Sempre lidei bem com a solidão. Na verdade nunca me senti sozinha e, se ficava às vezes, era por livre escolha, então acostumei a dizer que a solidão de vez em quando faz bem.
De repente estando sozinha diante de uma iprevisível e inevitável situação, senti pela primeira vez na vida, uma solidão com seus efeitos colaterais.
Aquela solidão que faz a gente esperar um telefonema ainda que seja um engano, que faz a gente abrir a geladeira muitas vezes ou iniciar e parar várias atividades, sem concluir nenhuma...E aí a solidão já não me pareceu tão branca como sempre a pintei. Vi que às vezes ela tem tons acinzentados e tristes.
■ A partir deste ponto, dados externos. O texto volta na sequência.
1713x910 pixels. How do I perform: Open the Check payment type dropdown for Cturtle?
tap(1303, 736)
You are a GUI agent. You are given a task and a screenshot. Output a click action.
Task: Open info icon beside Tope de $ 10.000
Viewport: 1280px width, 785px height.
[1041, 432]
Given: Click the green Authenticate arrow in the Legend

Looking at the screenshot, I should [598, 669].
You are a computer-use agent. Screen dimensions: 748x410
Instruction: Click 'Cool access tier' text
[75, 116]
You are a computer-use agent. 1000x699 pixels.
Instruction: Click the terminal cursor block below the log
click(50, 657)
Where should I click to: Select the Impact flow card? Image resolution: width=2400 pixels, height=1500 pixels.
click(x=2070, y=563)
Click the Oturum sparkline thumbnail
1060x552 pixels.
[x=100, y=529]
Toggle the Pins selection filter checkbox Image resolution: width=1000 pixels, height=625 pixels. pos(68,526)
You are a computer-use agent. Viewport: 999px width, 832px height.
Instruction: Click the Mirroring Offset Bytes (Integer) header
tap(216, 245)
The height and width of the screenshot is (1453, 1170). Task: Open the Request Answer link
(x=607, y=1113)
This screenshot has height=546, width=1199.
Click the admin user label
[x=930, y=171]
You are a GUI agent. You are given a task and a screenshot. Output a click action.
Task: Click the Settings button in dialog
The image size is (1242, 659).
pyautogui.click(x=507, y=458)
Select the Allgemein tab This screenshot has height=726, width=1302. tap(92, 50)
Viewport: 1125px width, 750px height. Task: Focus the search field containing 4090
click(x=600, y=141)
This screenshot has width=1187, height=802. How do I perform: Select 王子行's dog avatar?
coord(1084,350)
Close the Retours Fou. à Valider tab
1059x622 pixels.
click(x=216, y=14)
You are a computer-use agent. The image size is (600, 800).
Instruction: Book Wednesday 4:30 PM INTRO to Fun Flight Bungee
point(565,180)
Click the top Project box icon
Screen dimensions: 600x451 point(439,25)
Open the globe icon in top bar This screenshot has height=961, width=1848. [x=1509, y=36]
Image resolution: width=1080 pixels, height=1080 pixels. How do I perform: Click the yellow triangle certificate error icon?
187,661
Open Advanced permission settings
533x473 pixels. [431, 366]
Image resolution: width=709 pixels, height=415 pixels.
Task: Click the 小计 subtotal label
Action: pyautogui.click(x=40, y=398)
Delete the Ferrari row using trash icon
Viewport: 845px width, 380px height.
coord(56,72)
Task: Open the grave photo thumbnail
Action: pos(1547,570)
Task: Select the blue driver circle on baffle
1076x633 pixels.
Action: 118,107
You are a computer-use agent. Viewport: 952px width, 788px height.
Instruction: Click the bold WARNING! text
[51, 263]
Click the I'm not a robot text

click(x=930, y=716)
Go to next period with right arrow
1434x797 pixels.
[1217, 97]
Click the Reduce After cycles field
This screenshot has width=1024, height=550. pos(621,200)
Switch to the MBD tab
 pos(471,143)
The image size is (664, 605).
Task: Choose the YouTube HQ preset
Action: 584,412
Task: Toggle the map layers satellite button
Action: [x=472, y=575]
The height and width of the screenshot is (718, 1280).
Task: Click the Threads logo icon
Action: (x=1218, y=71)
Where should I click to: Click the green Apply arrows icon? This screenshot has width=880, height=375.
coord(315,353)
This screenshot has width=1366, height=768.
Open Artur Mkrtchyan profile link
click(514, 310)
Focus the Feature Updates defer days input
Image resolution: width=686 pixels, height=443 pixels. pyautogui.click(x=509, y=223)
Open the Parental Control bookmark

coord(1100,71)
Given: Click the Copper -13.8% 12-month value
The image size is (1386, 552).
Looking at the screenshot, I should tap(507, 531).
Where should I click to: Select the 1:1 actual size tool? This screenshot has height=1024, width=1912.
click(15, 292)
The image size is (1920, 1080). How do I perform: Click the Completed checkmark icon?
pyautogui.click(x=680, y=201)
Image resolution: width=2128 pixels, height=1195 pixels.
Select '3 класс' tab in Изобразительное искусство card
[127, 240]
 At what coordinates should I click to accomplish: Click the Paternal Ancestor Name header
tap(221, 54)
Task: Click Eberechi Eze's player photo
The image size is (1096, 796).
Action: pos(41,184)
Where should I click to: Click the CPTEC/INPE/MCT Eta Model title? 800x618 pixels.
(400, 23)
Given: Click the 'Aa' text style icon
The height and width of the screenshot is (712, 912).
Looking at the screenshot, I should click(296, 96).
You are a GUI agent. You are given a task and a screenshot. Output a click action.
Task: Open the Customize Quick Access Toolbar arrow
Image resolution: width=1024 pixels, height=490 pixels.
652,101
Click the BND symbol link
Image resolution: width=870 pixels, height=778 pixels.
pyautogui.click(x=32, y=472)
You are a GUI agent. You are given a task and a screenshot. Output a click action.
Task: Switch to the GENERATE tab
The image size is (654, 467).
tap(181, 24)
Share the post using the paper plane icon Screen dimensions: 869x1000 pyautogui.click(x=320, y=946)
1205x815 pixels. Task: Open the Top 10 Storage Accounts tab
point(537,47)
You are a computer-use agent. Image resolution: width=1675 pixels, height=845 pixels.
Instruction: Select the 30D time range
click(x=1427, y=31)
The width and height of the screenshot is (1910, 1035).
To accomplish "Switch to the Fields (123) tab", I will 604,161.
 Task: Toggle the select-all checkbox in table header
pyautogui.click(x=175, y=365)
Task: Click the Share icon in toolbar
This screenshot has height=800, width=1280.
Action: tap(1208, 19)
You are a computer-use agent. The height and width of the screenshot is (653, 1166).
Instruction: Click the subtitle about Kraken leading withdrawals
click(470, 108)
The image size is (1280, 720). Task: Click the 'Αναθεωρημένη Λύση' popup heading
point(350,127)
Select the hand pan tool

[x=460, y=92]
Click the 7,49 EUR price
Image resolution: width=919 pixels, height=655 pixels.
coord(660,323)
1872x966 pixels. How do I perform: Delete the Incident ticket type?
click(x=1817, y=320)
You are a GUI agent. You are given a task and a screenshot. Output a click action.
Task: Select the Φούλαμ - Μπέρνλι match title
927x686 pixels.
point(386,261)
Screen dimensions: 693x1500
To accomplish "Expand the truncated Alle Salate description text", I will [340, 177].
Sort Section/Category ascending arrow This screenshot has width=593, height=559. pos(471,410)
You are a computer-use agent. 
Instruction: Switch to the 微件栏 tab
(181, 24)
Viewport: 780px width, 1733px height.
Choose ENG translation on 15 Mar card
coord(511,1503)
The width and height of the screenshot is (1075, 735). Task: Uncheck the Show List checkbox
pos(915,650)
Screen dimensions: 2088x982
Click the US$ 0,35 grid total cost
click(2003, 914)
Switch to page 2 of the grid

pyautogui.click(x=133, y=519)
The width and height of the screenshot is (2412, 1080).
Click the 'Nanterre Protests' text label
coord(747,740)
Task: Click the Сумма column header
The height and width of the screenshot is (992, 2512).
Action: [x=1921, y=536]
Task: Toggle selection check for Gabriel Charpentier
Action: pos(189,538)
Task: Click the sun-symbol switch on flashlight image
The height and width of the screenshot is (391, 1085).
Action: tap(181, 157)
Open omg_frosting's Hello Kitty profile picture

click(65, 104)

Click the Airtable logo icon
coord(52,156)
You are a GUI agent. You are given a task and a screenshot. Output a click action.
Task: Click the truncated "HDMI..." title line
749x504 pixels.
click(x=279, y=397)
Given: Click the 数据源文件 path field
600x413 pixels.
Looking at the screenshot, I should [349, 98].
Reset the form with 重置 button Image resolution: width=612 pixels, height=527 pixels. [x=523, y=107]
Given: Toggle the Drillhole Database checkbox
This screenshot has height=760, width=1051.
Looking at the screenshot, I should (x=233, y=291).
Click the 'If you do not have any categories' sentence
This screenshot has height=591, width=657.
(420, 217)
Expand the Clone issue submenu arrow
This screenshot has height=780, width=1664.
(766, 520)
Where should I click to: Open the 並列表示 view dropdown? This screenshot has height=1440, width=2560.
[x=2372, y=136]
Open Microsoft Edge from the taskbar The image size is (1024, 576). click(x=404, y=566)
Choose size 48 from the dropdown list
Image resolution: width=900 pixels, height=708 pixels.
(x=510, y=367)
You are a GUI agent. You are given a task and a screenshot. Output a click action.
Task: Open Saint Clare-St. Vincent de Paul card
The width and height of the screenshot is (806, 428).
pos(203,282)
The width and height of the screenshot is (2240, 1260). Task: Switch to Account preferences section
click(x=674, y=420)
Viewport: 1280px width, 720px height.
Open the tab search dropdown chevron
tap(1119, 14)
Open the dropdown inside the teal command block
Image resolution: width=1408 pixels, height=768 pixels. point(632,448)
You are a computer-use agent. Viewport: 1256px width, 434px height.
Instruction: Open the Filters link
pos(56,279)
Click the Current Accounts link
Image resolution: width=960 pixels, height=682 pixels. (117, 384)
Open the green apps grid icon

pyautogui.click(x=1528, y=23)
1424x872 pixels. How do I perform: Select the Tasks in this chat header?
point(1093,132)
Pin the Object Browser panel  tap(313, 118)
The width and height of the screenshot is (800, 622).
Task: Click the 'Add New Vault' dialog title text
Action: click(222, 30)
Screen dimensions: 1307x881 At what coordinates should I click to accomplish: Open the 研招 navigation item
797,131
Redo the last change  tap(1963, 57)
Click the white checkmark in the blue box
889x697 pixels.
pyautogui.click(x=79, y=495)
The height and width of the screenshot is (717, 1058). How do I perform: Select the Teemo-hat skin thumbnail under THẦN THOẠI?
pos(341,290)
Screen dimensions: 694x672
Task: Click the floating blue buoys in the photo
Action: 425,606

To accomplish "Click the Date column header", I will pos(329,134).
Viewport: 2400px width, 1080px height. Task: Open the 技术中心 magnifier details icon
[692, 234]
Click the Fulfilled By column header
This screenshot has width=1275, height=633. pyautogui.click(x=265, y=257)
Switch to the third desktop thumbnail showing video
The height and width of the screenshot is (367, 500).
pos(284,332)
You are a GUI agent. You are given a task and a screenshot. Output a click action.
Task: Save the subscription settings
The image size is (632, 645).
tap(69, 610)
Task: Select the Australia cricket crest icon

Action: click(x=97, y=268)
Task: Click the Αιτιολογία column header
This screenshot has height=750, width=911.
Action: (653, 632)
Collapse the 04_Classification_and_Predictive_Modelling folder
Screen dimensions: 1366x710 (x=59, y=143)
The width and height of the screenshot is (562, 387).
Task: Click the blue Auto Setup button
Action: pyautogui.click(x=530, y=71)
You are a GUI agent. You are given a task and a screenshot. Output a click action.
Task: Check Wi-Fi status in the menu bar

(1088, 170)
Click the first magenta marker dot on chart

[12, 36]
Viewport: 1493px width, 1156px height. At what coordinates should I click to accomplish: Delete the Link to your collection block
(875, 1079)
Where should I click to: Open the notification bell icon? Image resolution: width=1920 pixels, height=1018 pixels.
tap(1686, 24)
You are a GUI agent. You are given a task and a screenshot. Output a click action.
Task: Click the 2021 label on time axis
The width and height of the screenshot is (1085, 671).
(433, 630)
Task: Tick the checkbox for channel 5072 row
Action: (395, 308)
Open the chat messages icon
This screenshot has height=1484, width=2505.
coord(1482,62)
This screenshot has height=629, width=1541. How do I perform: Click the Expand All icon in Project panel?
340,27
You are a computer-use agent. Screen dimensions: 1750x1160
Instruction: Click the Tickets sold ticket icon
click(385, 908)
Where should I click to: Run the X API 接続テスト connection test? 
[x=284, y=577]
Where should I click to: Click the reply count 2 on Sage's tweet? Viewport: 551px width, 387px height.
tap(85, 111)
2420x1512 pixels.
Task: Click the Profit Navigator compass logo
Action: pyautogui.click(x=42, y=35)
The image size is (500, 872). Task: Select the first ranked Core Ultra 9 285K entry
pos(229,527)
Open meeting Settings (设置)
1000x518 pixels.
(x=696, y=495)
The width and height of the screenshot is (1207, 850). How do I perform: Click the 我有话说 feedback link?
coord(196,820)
Não gostei dela, da cor, do cheiro, do som ou da falta dele nessa experiência de estar só.
Só então percebi que teria alguns caminhos: Deitar e me entregar a uma depressão que quis se avizinhar, procurar reviver uma história que não existe mais e nem tem mais importância ou reavaliar e reestruturar os meus dias reinventando, redescobrindo , readaptando e colorindo, compondo assim minha mais recente arte: a arte de viver e da melhor forma possível.
...E, como não existem acasos, hoje revi Love affair e passei o tempo todo ruminando uma frase do filme que finaliza minha prosa:
“O truque da vida não é conseguir tudo o que se quer e sim continuar querendo tudo o que se obtém”.
Preciso dizer o quanto quero, o quanto amo a minha vida e todos os “seus afluentes”?